Читаем Место встречи полностью

— Курса не менять, — жестко сказал Румянцев. — Я скоро поднимусь.

Он оделся потеплее — под китель надел меховую безрукавку, поверх кителя кожаный реглан, намотал вокруг шеи шарф — и, став сразу неуклюжим, начал медленно подниматься внутренним трапом на ходовой мостик, обдумывая, что предпринять ему: повернуть ли тотчас же, как это и предполагалось после радиограммы из штаба, но тогда крепко штормило, и это было оправдано, или подойти поближе, потому что шторм, кажется, стихал. Кто знает, суждено ли когда еще подняться в эти широты, может быть, этот поход будет единственным. Он поднимался так медленно и устало, что ему хватило одного трапа — а их было два, — чтобы принять решение: еще не видя обстановки на море, он уже знал, что подойдет вплотную к этой самой Новой Земле и даже несколько пройдет вдоль нее, чтобы показать морякам, а заодно и самому себе, что такое на самом деле Севера́. Следующий трап он одолел уже в три прыжка.

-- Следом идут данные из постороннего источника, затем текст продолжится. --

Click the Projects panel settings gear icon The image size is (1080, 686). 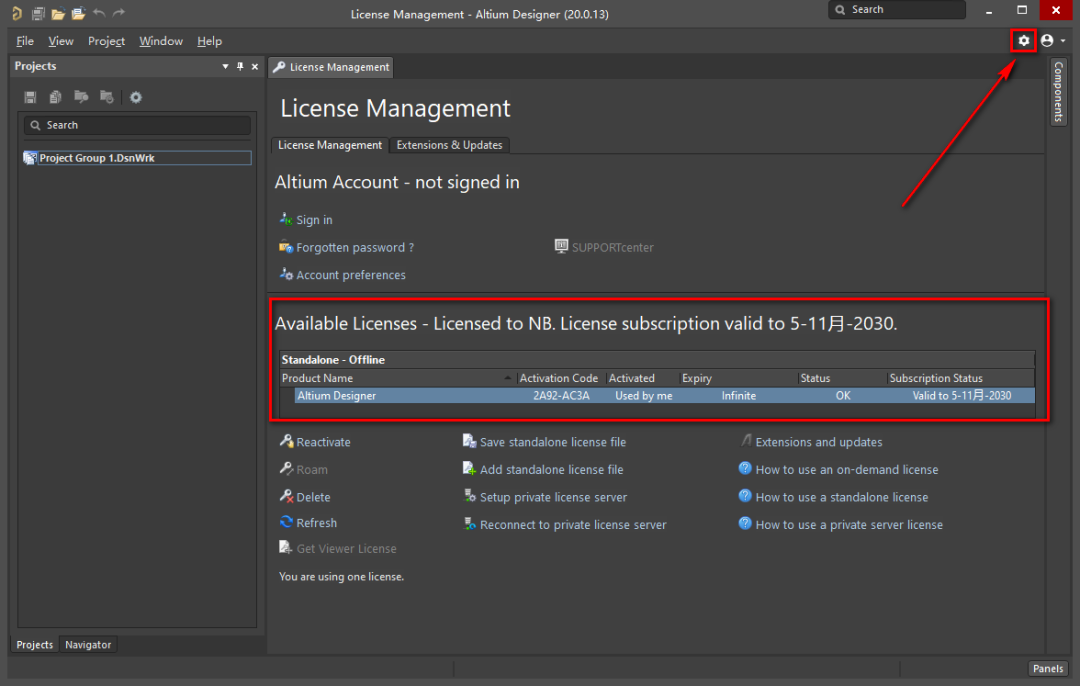click(136, 97)
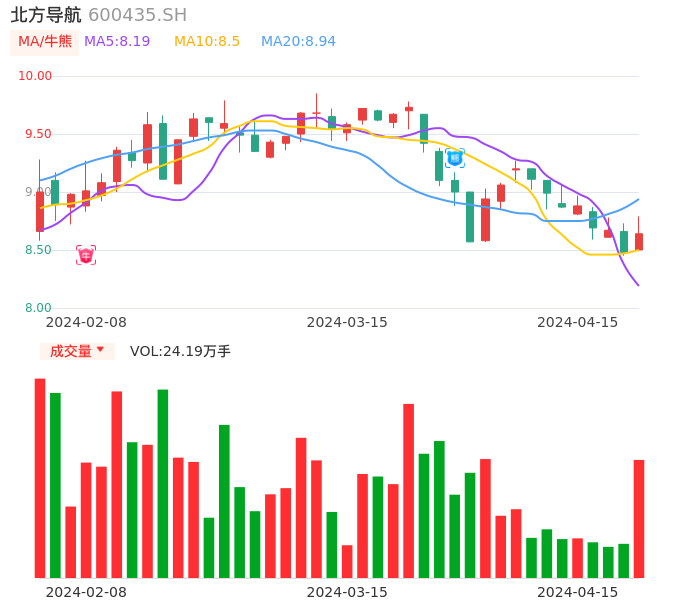Click the MA20:8.94 indicator label
Viewport: 686px width, 606px height.
point(298,42)
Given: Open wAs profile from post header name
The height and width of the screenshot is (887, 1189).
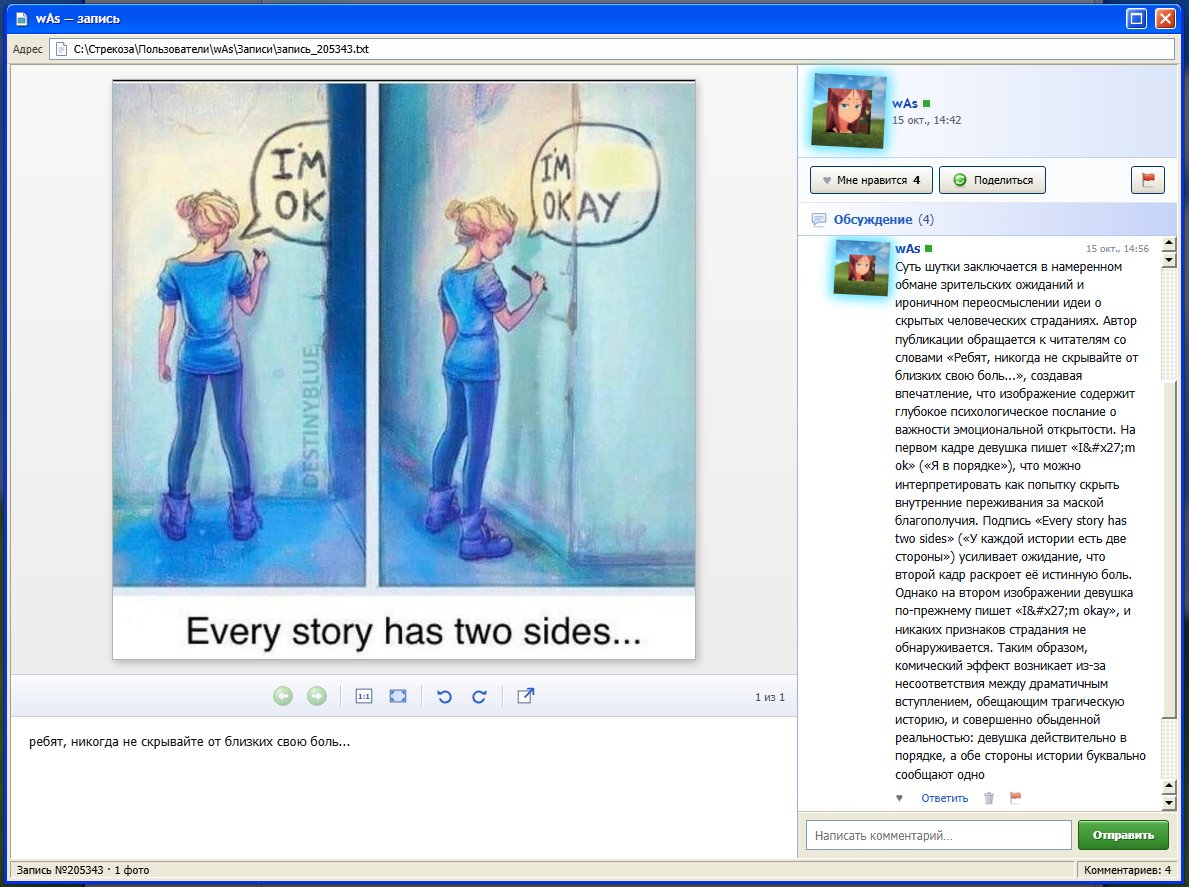Looking at the screenshot, I should pyautogui.click(x=905, y=103).
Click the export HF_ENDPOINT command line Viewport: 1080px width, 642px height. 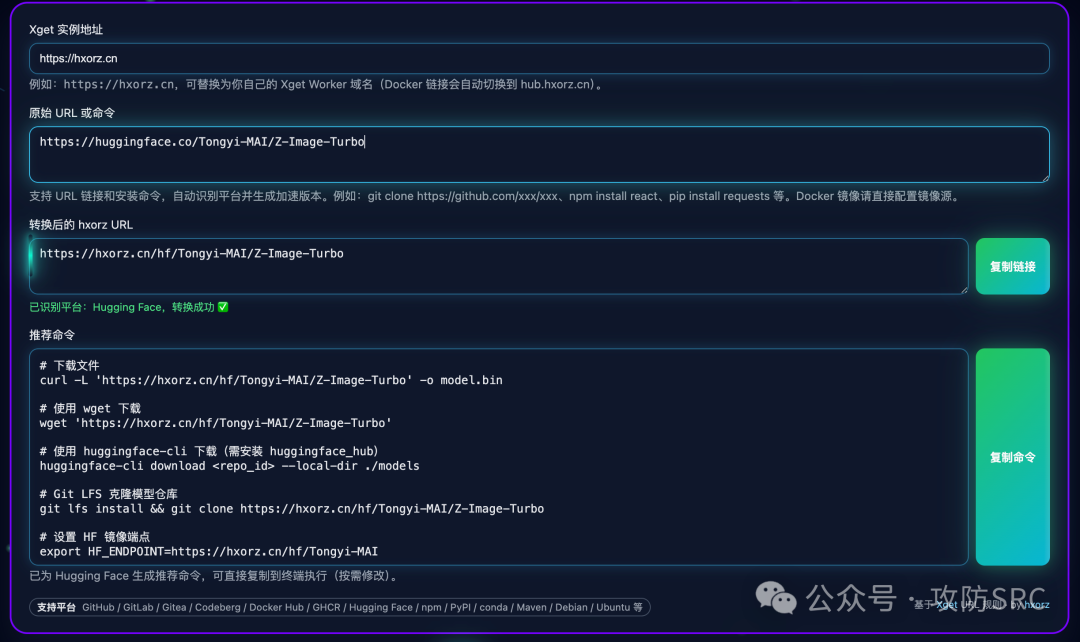[x=208, y=552]
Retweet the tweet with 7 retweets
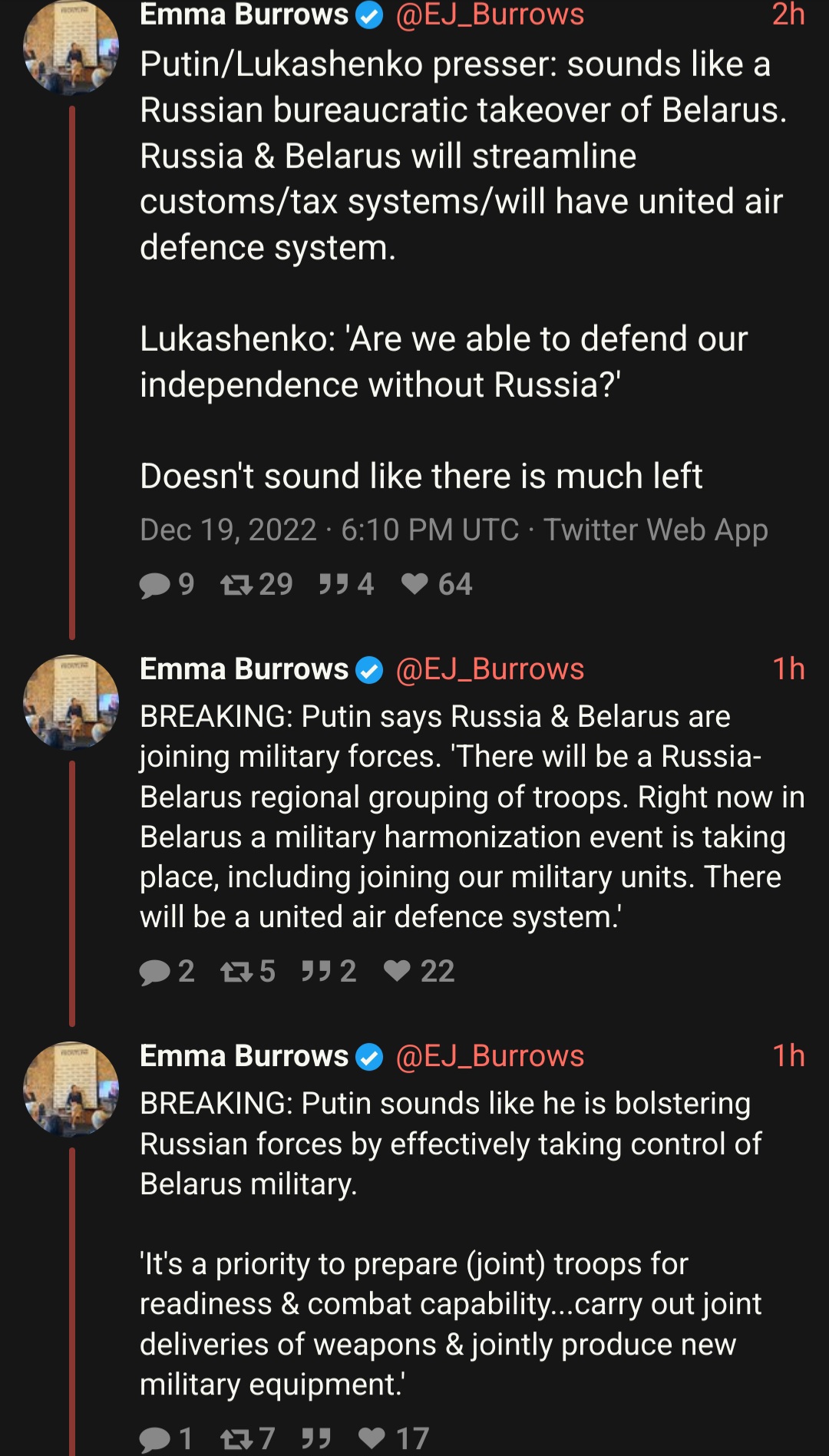 click(x=236, y=1438)
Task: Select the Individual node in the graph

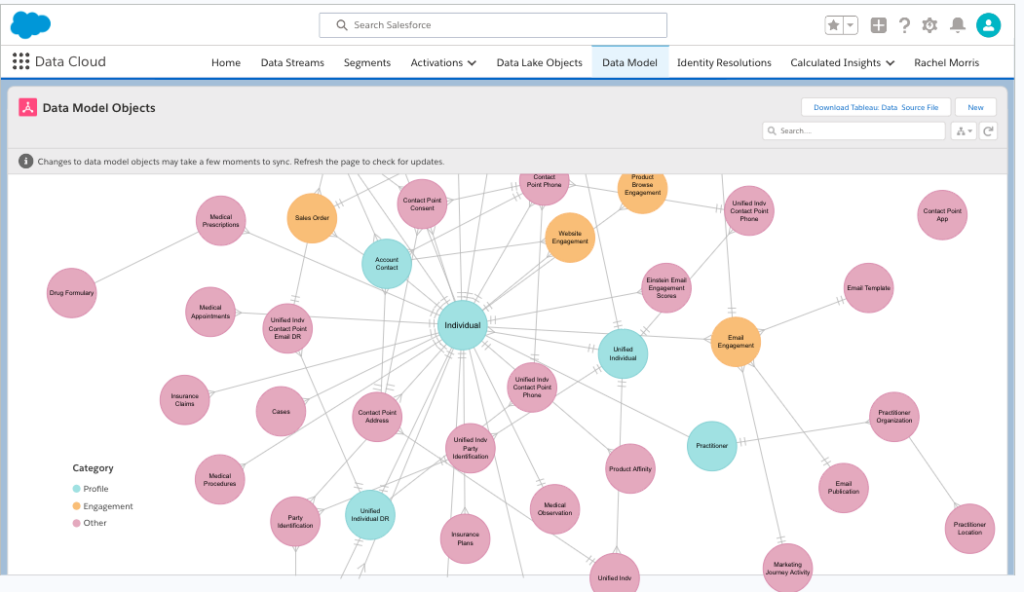Action: (x=462, y=325)
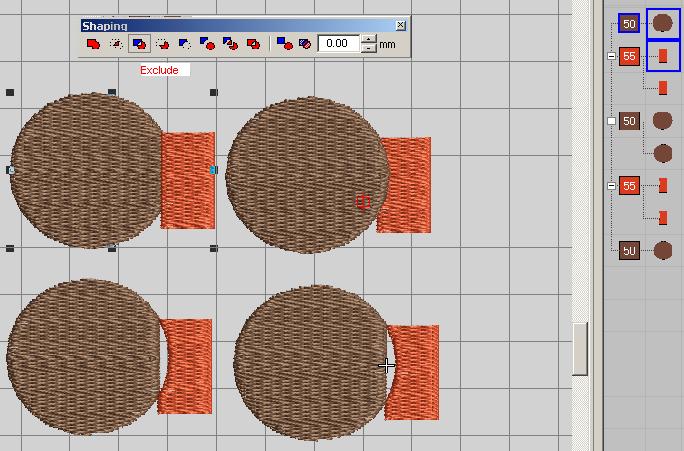This screenshot has width=684, height=451.
Task: Collapse the topmost orange 55 color group
Action: click(612, 57)
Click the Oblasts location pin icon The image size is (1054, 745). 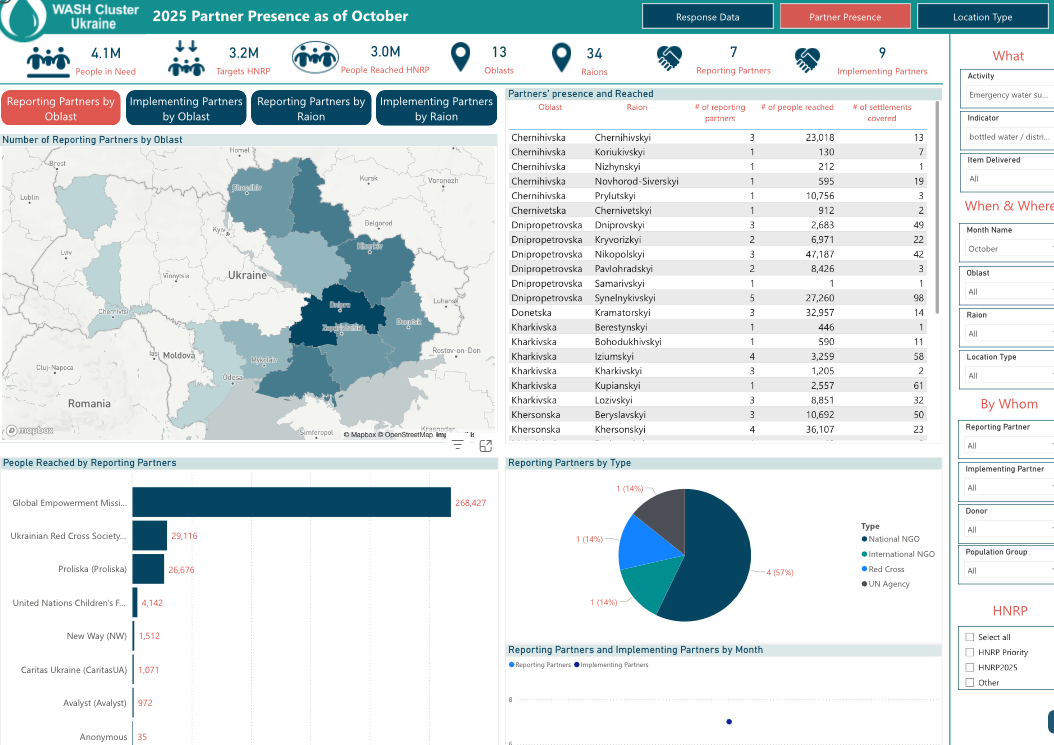click(x=461, y=58)
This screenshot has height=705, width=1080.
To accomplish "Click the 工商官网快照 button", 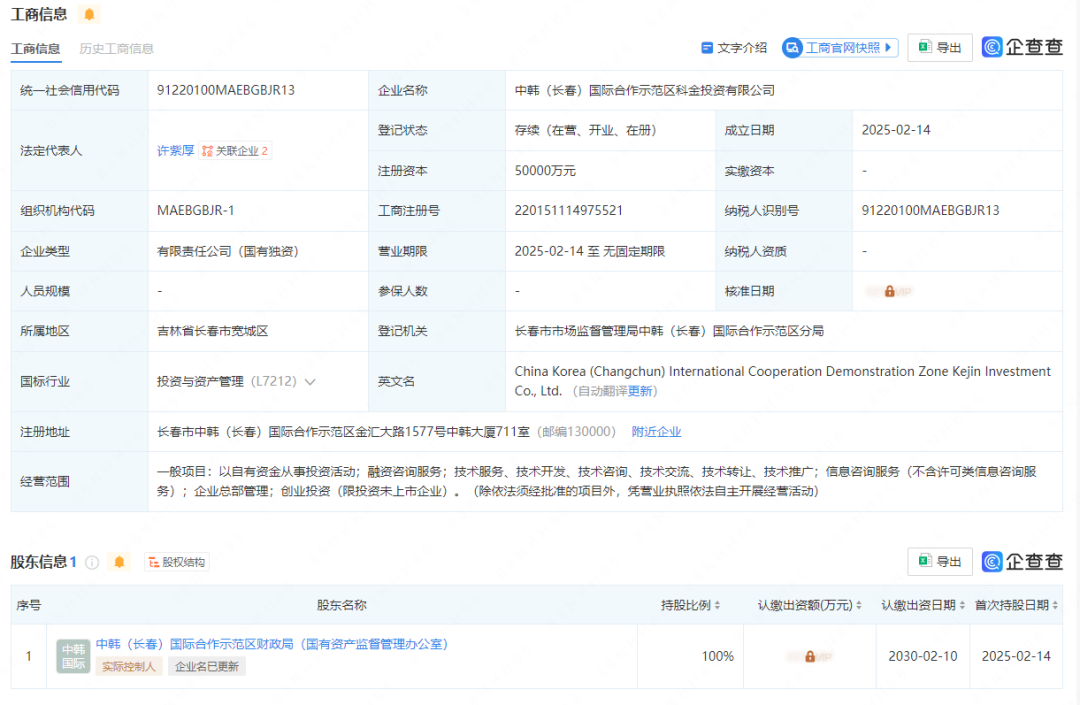I will coord(840,48).
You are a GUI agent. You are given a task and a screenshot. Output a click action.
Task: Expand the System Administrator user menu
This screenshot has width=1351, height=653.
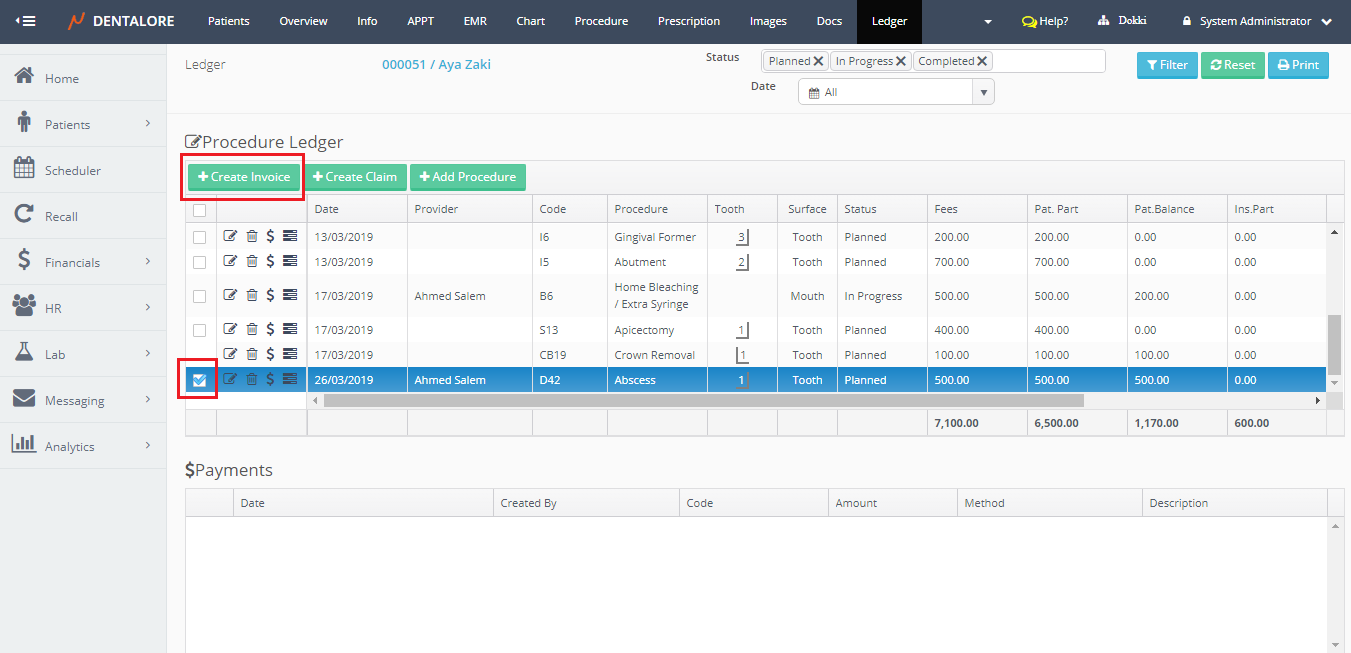pos(1257,21)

Шторм угасал, хотя волнение на море еще было сильное, и гребни волн, иссиня-черных, по всей округе осыпались звонким серебром. День стоял тусклый, облака шли низко, сея в стороне желтый холодный дождь, но видимость, несмотря на эти полосы дождя, была неплохая, и первое, что заметил Румянцев прямо по носу, была серая, безликая и печальная груда гор, вернее, нагорий, которая постепенно обступала весь горизонт. Даже отсюда, издали, можно было почувствовать, как неуютно и тоскливо должно быть там, на той суровой земле. Румянцев содрогнулся при одной только мысли, что неуютная каменная громада для многих стала могилой.

Он прищурился, силясь рассмотреть, что там на берегу, но ничего не увидел. Тогда Кожемякин услужливо подал ему бинокль.

— Благодарю, — буркнул Румянцев, покрутил окуляры, прилепил их к глазам и тотчас же различил на той холодной каменной земле домики, радиомачты, крохотные фигурки людей. «Да-а», — растерянно подумал он и сказал вслух: — Это вам не Гогланд. Камень да лед, а люди живут.

— Жить везде можно, — беспечно заметил Пологов.

— Однако… — Румянцев хотел сказать: «Однако ты сам-то до сих пор держался подальше от этих благословенных мест», но пощадил и Пологова, и самого себя. — Однако… холодновато, должно быть, тут, неуютно.

— И холодно, и неуютно — это уж точно.

— Неуютно, — доверительно сказал Румянцев. — Я бы не хотел здесь ни жить, ни служить. Но ведь были люди, скажем Седов, Сибиряков, Русанов, Литке, которые неудержимо тянулись сюда навстречу лишениям, голодным дням, неумолимым стужам, навстречу своей гибели. Что их могло здесь привлекать, в этой холодной, мрачной, безлюдной стране?

— По-моему, так вопрос ставить нельзя, — негромко, но твердо подал свой голос Кожемякин.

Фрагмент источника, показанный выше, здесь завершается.